The rooms of the National Museum
On the ground floor, around the first and oldest cloister (end of the 15th – beginning of the 16th century), there are Roman lapidary relics, mainly epigraphs, bas-reliefs, stelae and sarcophagi dating back between the 1st and 3rd century AD.
Among which stands out the Apotheosis of Augustus and the famous herms of heroes and philosophers of the Ancient Greece that some fishermen found in the sea, near Ravenna.
In the second cloister, on the other hand, there are exhibits of several stony finds; they cover a period of time ranging from the 5th century AD to the Baroque age.
The most worthy of note are the Traditio Legis sarcophagus and the so-called “butterfly” column capitals from Theodoric’s age.
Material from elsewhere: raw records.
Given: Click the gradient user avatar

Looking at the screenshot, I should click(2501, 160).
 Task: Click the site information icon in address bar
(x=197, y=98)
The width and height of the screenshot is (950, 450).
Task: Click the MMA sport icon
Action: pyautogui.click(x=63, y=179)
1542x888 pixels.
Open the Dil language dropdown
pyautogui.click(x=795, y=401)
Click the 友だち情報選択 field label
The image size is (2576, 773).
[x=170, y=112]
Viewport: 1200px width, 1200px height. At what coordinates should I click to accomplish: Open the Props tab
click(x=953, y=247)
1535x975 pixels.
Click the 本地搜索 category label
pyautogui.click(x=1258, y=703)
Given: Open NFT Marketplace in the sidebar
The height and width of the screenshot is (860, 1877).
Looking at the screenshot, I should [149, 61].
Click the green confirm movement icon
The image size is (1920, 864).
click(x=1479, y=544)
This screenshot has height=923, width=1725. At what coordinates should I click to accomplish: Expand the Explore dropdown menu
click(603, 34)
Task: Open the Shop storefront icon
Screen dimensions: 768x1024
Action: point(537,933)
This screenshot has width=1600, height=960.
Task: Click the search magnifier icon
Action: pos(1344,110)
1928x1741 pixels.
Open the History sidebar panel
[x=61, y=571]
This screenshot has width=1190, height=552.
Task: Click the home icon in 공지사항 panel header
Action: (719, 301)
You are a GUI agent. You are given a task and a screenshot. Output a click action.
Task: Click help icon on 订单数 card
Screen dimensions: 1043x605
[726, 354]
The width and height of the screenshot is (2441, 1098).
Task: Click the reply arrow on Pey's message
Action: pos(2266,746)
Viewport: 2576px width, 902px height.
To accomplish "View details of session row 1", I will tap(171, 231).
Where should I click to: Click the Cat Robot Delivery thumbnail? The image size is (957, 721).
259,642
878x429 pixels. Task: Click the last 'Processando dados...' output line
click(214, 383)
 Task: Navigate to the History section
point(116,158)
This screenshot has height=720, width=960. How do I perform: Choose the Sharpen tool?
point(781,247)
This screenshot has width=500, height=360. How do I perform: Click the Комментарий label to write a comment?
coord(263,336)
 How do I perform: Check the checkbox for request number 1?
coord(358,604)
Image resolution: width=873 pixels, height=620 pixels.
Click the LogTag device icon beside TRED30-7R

The monumental staircase designed by monk Benedetto Fiandrini in 1790 leads to the first floor.
The artefacts, far distant in time from one another, have all common aim of telling the past splendour of Ravenna.
The National Museum displays a collection of small Renaissance bronzes and plaques, as well as furniture coming from the Moors pharmacy dating back to the 18th century.
You will see some rooms dedicated to the imperial Church of Santa Croce; a selection of research results on the Palatium — the Imperial Palace and court of Theodoric; and the treasures of San Vitale and San Michele di Africisco.
Furthermore, worth a mention are the ivory collections, especially the 5th-century panel depicting Apollo and Daphne, the 6th-century Murano diptych; the Classense Library’s icons collection, including the Crucifixion by Paolo Veneziano; lastly, the ceramics collection that were either purchased or donated.
The visit ends in the large refectory of the former monastery, with the fresco cycle taken from the Church of Santa Chiara (today Luigi Rasi Theatre), by Pietro da Rimini, one of the most important painters of the 14th-century Rimini school.